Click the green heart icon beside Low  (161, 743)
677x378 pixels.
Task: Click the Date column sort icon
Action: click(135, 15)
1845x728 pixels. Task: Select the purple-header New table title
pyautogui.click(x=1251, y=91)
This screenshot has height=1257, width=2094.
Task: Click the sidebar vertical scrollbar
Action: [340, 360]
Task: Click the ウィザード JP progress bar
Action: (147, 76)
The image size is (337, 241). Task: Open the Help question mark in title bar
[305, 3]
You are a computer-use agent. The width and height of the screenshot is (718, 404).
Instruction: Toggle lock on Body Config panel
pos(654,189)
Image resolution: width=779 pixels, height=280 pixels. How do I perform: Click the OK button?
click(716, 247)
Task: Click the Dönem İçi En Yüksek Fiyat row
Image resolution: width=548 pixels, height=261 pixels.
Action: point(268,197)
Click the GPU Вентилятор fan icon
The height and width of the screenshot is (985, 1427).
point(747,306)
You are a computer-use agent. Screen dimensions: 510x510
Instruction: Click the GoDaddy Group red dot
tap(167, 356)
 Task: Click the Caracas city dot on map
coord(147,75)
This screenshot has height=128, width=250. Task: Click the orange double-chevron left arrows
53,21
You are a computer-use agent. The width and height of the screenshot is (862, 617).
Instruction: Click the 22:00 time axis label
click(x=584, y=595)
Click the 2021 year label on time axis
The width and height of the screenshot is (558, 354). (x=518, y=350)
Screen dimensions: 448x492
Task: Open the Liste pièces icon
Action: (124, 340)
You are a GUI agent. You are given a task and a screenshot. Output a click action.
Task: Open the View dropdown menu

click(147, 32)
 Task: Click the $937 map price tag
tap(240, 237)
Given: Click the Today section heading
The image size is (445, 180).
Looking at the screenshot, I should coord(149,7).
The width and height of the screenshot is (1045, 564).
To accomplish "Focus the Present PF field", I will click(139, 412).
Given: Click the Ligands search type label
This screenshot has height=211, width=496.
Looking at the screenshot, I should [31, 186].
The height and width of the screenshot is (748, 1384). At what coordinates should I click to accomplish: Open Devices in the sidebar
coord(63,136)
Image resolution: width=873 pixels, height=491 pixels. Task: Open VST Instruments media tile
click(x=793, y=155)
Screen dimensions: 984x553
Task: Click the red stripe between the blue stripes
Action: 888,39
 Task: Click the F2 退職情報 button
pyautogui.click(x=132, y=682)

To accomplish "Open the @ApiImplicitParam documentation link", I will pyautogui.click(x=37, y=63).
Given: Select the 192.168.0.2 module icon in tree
··········
> _Required task_:
Find every line in the data above that contains the string "label", and copy each of those lines in full.

> _Problem solution_:
Instruction: Click the 22:00 time axis label
Click the 2021 year label on time axis
Given: Click the Ligands search type label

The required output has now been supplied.